------ Trecho ------
Não é novidade que o agronegócio é uma das forças da economia brasileira. Segundo cálculos do Centro de Estudos Avançados em Economia Aplicada (Cepea), da Universidade de São Paulo (USP), a participação do setor no Produto Interno Bruto (PIB) nacional total deve fechar 2021 em aproximadamente 30%. Além disso, pesquisa divulgada pela Empresa Brasileira de Pesquisa Agropecuária (Embrapa) no primeiro semestre indicou que a produção do agro brasileiro seria suficiente para alimentar cerca de 800 milhões de pessoas.
Em meio a tantas inovações e disrupções tecnológicas que temos observado nos últimos anos, uma delas está crescendo no Brasil e tem grande potencial para impactar positivamente o agronegócio nacional. Falo, aqui, das foodtechs, a junção de food (comida) e technology (tecnologia), para designar organizações que se voltam a soluções como Inteligência Artificial (IA), Internet das Coisas (IoT, na sigla em inglês) e Big Data, para citar algumas, a fim de transformar a indústria agroalimentar.
------
Transcreva sem alterações a passagem do trecho sobre o agronegócio e as foodtechs que começa nas palavras "Em meio a tantas" e termina depois de "a indústria agroalimentar.".
------ Dados ------
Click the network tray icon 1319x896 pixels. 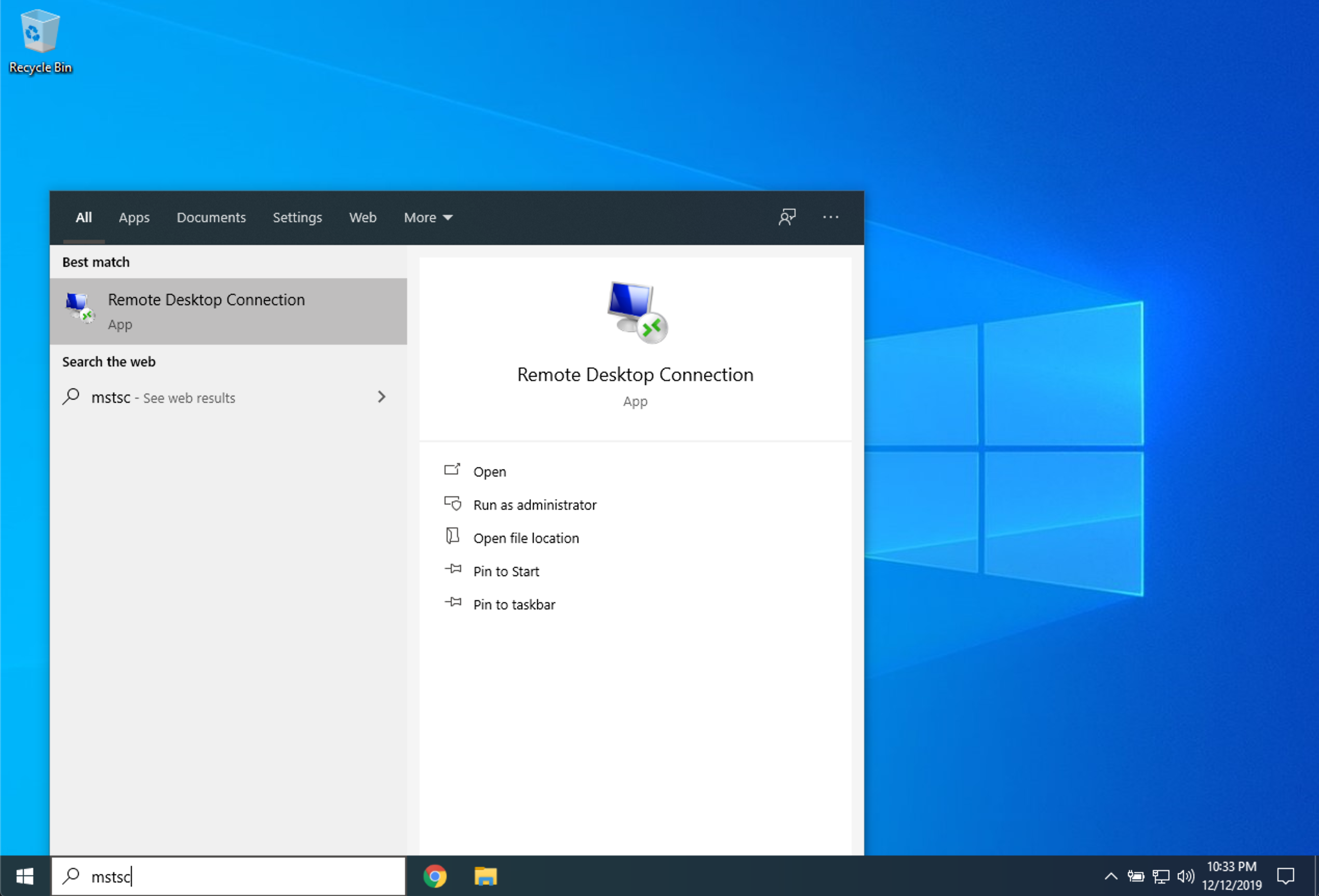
------
• _Exercício resolvido_
Em meio a tantas inovações e disrupções tecnológicas que temos observado nos últimos anos, uma delas está crescendo no Brasil e tem grande potencial para impactar positivamente o agronegócio nacional. Falo, aqui, das foodtechs, a junção de food (comida) e technology (tecnologia), para designar organizações que se voltam a soluções como Inteligência Artificial (IA), Internet das Coisas (IoT, na sigla em inglês) e Big Data, para citar algumas, a fim de transformar a indústria agroalimentar.